Excerpt provided:
»»

The discursive regularities he analyzed in his earlier work represent a kind of empirical “normality” rather than an ethical normativity. Again, these are two entirely different concepts.

In Aristotelian terms, discursive regularities fall under the domain of “art” or technique, rather than that of ethos. Technique is the canonical example of an Aristotelian means or efficient cause (not to be confused with later notions of impulse, or a scholastic act of creation). As efficient causes, Foucaultian discursive regularities operate under the mode of actuality. (Ethical normativity, by contrast, involves derived ends considered under the mode of potentiality.)

Foucault’s “archaeological” method can be seen as a specialized historiographical application of what I have been calling Aristotelian semantics, concerned with fine distinctions in the ways things actually said might be meant, as well as of Aristotelian dialectic, concerned with making the practical consequences of those distinctions explicit. (See also Empirical-Transcendental Doublet; Archaeology of Knowledge; Ricoeur on Foucault; Genealogy; Immediacy, Presence.)

Arbitrariness, Inflation

Arbitrariness in practice or in theory effectively devalues distinctions, reasons, and values all to zero. Insistence on arbitrary power, arbitrary rights, or arbitrary freedom utterly abnegates normativity and reason. (See also Desire of the Master; Tyranny.) Denial of the principle of noncontradiction opens the door for unprincipled sophistry that has the same nihilistic effect. The idea that something genuinely new can only come about through arbitrariness reflects a profoundly impoverished vision.

Theoretical assertions of arbitrary power or authority originated in bad theology (see Strong Omnipotence; Occasionalism), then found their way into modern political theory via one-sided notions like sovereignty. Modern individualism and subjectivism tend to make similarly one-sided, effectively nihilistic claims on behalf of individuals. Sartrean existentialism and Badiouian decisionism are particularly extreme examples. (See also “Hard” Kantianism?)

Rather than valorizing or justifying arbitrariness in actions, we ought to always aim at contextually appropriate applications of reasonableness and respect for others. (See also Practical Judgment; Freedom from False Freedom; Categorical “Evil”.)

Freedom Without Sovereignty

Talk about freedom tends to be terribly ambiguous. Do we mean freedom from compulsion, or freedom from determination, or freedom resulting from some positive power? Do we mean anything other than complete unfreedom, or a super-strong total freedom, or something in between?

As to the last question, we ought at least to avoid claiming we are subject to an overly strong unfreedom, without claiming we possess an overly strong freedom. There is an Aristotelian mean here waiting to be clarified.

A first step toward such a clarification is to recognize that freedom ought not to be understood as implying something like sovereignty. Sovereignty is a kind of unconditional, total, exclusive authority or power over a domain. I want to say that nothing in the real world really does or ought to work like that. True freedom involves freedom from this kind of false freedom.

Historically, theories of sovereignty trace back to the absolute and arbitrary power attributed to the Roman emperors. The modern concept of sovereignty originated in arguments for absolute monarchy, e.g., by Jean Bodin in the late 16th century. In later political thought, the notion of sovereignty was transferred to the state as an institution, or in Rousseau’s case to a supposed general will of the people. To the extent that sovereignty of nations really just implies a kind of respect, it is unobjectionable, but to the extent that it is taken to imply a right to do arbitrary things, it is harmful.

Modern notions of individual unilateral rights, while in many cases referring to things that ought to be protected and respected more than they are, are a bad theoretical basis for good ethical concern. The notion of unilateral rights is implicitly grounded in a notion of sovereignty of each individual over a certain domain. At best, rights are a safeguard against failures of mutual recognition and Kantian respect for people, which ought to come first.

We need to think about responsibility in ways that do not presuppose that we must have some kind of sovereignty in order to be responsible. (See also Phenomenology of Will; Rationality; Choice, Deliberation; Brandomian Choice; Kantian Freedom; Freedom Through Deliberation?; Free Will and Determinism; Freedom and Free Will; Desire of the Master; Independence, Freedom; Ego; Euthyphro; Strong Omnipotence; Tyranny.)

««

Listed records:
»»

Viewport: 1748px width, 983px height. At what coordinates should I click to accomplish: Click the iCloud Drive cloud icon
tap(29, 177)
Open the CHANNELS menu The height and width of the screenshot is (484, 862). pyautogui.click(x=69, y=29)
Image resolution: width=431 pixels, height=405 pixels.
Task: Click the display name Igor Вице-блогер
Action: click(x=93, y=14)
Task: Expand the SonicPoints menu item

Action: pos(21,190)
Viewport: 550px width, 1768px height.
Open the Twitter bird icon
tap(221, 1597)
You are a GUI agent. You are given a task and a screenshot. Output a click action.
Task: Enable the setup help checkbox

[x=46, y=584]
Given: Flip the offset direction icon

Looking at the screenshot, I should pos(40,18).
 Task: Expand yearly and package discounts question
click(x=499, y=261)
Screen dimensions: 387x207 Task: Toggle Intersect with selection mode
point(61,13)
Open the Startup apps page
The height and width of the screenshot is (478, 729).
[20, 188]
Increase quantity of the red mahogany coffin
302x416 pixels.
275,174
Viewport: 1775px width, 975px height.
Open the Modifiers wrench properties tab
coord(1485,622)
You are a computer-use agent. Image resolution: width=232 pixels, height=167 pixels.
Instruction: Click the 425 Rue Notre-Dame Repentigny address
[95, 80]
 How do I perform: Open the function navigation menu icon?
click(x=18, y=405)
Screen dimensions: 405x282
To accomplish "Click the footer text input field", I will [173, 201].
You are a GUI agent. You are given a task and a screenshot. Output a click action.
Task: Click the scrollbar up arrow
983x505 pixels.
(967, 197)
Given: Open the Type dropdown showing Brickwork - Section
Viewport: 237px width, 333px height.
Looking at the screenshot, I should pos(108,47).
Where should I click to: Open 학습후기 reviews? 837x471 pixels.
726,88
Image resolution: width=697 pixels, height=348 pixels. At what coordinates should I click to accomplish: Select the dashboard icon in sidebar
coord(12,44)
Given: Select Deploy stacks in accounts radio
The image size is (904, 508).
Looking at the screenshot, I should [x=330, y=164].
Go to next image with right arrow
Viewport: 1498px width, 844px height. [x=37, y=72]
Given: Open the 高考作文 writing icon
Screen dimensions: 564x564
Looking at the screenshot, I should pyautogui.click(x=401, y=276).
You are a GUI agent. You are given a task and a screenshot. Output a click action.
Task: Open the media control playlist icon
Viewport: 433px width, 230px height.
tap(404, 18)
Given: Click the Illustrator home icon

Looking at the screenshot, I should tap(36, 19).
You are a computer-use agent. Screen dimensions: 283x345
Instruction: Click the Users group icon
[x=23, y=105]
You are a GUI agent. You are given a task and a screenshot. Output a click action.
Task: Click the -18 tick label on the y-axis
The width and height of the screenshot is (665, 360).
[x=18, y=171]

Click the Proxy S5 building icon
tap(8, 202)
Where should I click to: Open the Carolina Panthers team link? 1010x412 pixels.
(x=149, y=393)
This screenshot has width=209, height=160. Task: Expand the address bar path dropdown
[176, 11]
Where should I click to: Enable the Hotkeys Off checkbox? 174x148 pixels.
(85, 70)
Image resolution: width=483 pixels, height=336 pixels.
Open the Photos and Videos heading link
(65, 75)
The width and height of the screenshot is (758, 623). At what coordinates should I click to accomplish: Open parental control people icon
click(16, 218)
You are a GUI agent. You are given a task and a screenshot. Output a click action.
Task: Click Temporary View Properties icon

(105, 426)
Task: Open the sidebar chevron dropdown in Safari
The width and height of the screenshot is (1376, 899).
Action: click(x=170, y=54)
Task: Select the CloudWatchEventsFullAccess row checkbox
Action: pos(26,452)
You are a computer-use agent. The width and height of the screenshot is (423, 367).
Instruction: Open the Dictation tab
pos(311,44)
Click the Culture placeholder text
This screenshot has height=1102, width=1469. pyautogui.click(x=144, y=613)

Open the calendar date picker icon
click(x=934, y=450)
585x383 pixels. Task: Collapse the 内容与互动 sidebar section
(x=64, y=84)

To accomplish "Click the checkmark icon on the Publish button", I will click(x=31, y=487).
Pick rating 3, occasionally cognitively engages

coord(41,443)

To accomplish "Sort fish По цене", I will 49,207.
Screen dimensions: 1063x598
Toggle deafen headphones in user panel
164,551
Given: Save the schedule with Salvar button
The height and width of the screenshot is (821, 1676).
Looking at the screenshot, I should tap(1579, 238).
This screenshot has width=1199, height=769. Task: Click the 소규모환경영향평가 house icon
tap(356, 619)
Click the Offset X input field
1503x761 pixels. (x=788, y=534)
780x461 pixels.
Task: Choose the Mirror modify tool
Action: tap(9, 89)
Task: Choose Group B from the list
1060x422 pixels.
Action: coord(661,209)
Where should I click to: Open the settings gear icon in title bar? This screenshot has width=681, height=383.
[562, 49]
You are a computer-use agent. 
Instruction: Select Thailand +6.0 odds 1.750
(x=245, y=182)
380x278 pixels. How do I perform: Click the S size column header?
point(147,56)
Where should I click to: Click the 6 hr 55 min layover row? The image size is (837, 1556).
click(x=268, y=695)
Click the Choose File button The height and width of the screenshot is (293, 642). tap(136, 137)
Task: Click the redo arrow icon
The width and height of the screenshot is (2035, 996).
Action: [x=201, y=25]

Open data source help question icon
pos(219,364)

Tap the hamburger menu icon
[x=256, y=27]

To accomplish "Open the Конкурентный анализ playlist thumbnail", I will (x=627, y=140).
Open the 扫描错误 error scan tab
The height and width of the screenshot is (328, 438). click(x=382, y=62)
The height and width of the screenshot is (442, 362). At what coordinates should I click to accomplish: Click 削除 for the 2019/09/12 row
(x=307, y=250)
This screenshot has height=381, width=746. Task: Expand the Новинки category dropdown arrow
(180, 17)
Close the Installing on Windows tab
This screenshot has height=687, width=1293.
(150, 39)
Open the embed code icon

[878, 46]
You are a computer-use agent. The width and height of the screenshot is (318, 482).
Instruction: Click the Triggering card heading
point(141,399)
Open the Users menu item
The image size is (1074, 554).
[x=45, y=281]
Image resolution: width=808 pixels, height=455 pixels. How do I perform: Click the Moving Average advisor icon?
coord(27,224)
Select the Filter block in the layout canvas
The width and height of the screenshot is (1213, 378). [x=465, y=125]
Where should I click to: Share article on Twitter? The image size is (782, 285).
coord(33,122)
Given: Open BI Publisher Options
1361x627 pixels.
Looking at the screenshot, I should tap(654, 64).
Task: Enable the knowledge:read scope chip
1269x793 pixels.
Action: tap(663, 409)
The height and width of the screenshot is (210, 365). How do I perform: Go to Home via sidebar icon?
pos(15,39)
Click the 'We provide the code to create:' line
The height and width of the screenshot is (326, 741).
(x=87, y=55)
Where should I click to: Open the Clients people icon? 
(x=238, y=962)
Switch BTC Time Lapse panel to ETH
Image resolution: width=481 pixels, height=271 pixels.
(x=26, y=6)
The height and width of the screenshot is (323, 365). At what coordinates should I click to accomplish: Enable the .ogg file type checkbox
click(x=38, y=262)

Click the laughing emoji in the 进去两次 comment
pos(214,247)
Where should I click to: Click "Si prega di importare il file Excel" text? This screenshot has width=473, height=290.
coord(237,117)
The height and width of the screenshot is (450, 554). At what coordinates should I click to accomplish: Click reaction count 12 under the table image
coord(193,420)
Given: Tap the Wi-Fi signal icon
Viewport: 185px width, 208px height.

««

Task instructions:
1) In the philosophy excerpt, who argued for absolute monarchy in the late 16th century?
2) Reproduce the portion of the philosophy excerpt starting with "Talk about freedom" and going on through "to be clarified.".
The lines have no connection to the philosophy excerpt.

Written answers:
1) Jean Bodin

2)
Talk about freedom tends to be terribly ambiguous. Do we mean freedom from compulsion, or freedom from determination, or freedom resulting from some positive power? Do we mean anything other than complete unfreedom, or a super-strong total freedom, or something in between?

As to the last question, we ought at least to avoid claiming we are subject to an overly strong unfreedom, without claiming we possess an overly strong freedom. There is an Aristotelian mean here waiting to be clarified.